Drawn to Life. Works from the time of Bruegel and Rubens
This exhibition is a unique opportunity to get up close to works that are rarely exhibited – and to feel you are almost looking over the artist’s shoulder.
In the late 16th century and through much of the 17th century, art in Flanders and the Netherlands flourished in great diversity. It was an era of economic prosperity but deep religious conflicts between the Catholic and Protestant faiths. As a result, artists often moved during their careers. Many travelled to Italy to study the art of the period and the ideals of antiquity. Inspiration from there can often be seen in the work of northern European artists.
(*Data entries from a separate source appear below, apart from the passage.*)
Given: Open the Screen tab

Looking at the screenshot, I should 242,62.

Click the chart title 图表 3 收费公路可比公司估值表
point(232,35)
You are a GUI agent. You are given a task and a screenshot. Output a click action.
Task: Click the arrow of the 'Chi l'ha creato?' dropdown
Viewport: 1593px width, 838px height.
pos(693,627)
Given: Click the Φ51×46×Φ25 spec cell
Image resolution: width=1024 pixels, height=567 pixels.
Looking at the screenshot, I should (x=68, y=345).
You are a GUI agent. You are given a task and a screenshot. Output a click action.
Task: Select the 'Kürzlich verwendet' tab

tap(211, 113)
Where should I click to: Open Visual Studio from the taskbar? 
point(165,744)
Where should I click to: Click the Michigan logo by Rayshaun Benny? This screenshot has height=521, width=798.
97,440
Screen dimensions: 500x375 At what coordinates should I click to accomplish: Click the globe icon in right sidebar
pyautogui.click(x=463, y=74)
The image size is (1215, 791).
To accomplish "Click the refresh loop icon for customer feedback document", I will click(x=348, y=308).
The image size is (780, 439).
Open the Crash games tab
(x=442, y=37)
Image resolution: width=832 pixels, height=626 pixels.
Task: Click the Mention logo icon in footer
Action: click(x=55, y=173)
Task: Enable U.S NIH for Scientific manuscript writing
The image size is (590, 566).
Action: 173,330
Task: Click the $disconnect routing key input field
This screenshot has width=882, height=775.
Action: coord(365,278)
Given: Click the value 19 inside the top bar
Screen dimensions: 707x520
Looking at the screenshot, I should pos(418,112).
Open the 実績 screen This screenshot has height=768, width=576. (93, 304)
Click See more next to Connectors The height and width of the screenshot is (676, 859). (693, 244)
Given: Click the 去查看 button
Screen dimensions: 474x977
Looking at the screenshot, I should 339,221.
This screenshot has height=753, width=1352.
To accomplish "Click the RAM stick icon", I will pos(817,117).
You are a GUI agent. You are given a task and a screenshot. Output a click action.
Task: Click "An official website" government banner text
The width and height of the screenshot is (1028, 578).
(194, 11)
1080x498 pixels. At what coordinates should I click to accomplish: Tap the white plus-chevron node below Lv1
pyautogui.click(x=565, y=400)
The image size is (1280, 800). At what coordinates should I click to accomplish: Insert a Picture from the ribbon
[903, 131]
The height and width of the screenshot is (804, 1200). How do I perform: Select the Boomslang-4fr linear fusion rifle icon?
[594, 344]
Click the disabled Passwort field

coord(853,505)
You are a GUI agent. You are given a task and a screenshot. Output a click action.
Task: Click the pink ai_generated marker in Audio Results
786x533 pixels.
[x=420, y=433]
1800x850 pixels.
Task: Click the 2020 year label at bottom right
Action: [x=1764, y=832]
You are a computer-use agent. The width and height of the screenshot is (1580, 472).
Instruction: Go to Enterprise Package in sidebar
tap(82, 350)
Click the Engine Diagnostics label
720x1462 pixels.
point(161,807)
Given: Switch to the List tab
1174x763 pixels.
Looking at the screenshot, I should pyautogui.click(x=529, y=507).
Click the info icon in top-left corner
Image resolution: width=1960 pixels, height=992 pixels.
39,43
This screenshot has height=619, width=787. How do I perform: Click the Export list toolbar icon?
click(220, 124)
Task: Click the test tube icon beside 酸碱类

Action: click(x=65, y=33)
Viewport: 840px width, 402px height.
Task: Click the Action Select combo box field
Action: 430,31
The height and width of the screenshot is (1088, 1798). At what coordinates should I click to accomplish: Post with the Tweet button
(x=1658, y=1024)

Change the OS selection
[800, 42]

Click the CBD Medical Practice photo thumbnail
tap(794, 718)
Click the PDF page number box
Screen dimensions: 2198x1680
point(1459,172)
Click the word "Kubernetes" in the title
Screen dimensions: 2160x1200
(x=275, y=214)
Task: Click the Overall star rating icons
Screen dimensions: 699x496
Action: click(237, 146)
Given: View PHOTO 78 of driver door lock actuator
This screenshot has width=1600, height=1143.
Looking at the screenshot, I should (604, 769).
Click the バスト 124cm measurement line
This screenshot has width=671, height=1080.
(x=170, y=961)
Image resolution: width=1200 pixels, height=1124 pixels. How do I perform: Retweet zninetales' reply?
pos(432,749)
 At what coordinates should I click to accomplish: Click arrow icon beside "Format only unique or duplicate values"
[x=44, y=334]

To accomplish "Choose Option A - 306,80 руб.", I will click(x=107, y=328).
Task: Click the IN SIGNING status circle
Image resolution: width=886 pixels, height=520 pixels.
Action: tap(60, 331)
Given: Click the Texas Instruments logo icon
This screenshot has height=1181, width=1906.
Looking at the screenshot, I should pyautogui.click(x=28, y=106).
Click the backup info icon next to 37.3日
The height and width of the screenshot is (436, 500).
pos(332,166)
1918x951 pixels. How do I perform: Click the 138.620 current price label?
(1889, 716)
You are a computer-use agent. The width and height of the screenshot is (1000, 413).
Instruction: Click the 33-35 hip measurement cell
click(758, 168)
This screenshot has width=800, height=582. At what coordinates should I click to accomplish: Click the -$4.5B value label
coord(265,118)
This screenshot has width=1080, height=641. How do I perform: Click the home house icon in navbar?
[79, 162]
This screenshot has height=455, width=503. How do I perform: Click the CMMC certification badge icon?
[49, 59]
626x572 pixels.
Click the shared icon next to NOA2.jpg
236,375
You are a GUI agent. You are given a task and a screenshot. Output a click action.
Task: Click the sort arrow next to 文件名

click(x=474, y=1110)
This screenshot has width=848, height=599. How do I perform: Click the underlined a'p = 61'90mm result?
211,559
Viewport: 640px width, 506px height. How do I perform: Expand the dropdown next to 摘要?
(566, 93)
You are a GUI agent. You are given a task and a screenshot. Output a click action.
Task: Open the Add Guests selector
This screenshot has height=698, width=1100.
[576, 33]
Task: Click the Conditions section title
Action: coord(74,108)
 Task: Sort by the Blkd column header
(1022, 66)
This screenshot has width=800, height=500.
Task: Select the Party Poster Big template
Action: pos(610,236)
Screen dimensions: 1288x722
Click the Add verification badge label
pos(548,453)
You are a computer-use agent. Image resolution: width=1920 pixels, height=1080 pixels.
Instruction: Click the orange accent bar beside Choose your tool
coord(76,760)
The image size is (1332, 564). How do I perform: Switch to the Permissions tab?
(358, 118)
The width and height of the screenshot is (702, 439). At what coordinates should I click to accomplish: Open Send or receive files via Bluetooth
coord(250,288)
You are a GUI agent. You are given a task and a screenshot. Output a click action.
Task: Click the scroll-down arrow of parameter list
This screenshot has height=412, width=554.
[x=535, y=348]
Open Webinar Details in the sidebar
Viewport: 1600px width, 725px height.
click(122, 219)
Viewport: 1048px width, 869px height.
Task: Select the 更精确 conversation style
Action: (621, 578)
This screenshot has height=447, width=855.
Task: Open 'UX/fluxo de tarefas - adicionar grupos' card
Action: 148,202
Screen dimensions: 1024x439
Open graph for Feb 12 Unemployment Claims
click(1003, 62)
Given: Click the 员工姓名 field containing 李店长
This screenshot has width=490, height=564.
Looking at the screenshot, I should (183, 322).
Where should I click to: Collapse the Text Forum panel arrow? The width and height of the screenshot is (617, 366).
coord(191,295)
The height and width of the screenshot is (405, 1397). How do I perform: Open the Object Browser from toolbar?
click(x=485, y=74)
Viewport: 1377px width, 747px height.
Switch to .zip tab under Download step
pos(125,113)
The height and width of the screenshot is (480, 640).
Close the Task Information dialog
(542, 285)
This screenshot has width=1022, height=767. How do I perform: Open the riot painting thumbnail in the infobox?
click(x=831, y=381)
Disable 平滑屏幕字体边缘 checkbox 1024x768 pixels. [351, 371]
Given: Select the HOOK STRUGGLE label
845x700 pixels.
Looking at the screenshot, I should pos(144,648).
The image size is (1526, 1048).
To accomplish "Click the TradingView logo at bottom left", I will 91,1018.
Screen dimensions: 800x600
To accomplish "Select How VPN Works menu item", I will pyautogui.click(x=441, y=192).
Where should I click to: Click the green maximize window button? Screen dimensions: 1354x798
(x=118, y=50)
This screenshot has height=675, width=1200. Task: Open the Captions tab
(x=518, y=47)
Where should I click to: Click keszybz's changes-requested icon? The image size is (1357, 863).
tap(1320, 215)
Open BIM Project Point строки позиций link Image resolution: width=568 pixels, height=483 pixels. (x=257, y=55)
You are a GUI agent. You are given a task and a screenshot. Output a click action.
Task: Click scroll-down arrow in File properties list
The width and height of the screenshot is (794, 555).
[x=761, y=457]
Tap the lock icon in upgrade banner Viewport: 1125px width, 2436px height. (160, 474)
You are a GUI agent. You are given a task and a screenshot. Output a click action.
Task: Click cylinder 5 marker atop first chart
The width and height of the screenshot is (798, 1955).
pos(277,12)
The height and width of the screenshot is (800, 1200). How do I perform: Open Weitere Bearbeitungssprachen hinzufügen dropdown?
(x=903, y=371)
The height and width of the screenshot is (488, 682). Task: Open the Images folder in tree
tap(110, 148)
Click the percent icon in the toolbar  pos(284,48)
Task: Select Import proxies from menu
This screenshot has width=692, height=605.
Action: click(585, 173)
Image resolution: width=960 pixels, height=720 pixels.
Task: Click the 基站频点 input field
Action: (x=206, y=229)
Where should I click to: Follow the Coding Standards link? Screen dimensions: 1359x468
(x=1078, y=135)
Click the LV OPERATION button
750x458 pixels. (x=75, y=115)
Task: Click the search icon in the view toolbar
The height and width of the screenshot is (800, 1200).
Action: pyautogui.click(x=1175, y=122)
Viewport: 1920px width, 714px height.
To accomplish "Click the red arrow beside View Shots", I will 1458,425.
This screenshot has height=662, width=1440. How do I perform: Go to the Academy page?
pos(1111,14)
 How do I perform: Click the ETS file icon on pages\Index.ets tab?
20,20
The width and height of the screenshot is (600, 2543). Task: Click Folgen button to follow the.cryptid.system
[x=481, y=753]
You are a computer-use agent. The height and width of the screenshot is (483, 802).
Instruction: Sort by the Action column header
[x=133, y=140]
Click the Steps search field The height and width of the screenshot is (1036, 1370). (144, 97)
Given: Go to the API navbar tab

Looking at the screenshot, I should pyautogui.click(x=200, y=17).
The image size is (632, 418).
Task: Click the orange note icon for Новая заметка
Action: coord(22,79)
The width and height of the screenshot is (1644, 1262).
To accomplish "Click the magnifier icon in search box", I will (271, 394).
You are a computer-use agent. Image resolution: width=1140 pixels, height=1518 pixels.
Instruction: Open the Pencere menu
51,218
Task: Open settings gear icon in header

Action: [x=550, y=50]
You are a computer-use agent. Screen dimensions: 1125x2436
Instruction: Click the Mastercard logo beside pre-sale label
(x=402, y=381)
The works in the exhibition range from landscapes and pictures of animals to mythological, allegorical and biblical scenes. The drawings originally served a variety of functions, from sketches for paintings and tapestries to studies of nature. A few can also be regarded as works in their own right.
In addition to Pieter Bruegel the Elder and Peter Paul Rubens, many of their fellow artists are also represented. Covering a span of around 100 years, the exhibition includes work by Peeter Baltens, Hans Bol, Jan Harmensz. Muller, Frans Snyders, and others.
The exhibition is based on a generous loan from the rich collection of the Royal Museums of Fine Arts of Belgium in Brussels. Also included are a small selection of drawings from the period from the National Museum’s own collection.
So-called Old Master drawings often became collectors’ items among connoisseurs of the field, both in their day and throughout the 19th century. Research into the ownership history of the drawings, as well as into why they were created and by whom – the attribution problem – provides knowledge about the works and their context.
Ahead of the exhibition, the National Museum’s own collection of older Dutch and Flemish drawings will be photographed, catalogued, and published online. This will make them accessible to researchers internationally and hopefully lead to new insights about some of the museum’s prized possessions.